Employment Minister Eric Abetz has defended unpopular changes to the Newstart allowance, by urging young, unemployed adults to take up fruit picking in Tasmania.
I can’t believe I didn’t think of this sooner. Mr Abetz, you sir, are a genius.
The modifications to Newstart allowance were announced as part of the 2014 Budget earlier this month, with changes forcing people under the age of 30 to wait six months before being able to receive any unemployment benefits.
Senator Abetz has stated that young people who were able to work had no right to rely on their fellow Australians to subsidise them.

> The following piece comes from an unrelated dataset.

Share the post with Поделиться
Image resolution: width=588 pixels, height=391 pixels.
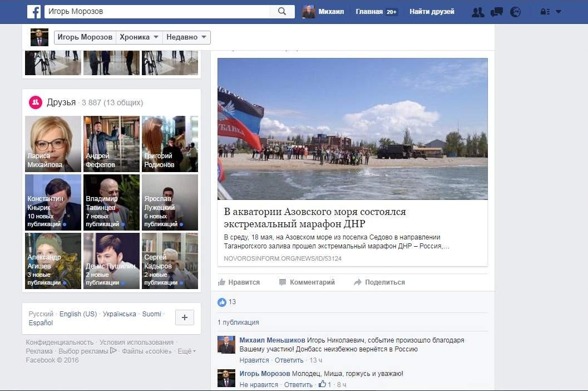[379, 282]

“There is no right to demand from your fellow Australians that just because you don’t want to do a bread delivery or a taxi run or a stint as a farmhand that you should therefore be able to rely on your fellow Australian to subsidise you,” he said.
I’m not entirely sure if Senator Abetz gave himself a huge pat on the back for coming up with a solution that would solve the dramatic rise of Australia’s youth unemployment rates, with his highly original and innovative ideas.
But I do think he may have missed the point.
With his generalisations, Senator Abetz is alluding to the fact that young Australians are choosing to go on government benefits and relying on fellow Aussies to ‘subsidise’ them – stereotyping young Australian adults into a ‘lazy dole bludger’ cliche.
He assumes young people are not actively searching for employment, or are thinking they are too entitled to do something such as a ‘bread delivery’ or ‘taxi-run’ as he did as a young man while attending university.